• _REQUIRED WORK_: Copy nothing but the lines from the one containing "Task: Click info" through the last line of the records, repeated exactly and without pictures.

[[ DATA FOR THIS EXERCISE open ]]

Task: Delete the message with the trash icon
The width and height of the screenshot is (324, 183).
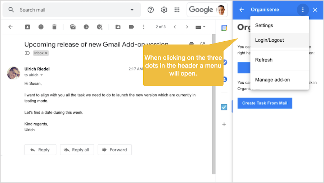Action: click(54, 27)
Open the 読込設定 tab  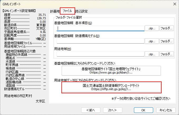(x=81, y=11)
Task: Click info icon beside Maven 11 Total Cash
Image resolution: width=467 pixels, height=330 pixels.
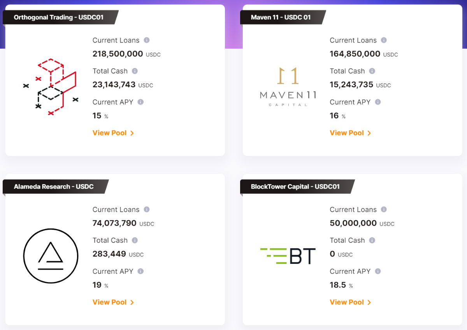Action: 372,71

[[ DATA FOR THIS EXERCISE closed ]]

• _SOLUTION_:
Task: Click info icon beside Maven 11 Total Cash
Image resolution: width=467 pixels, height=330 pixels.
Action: 372,71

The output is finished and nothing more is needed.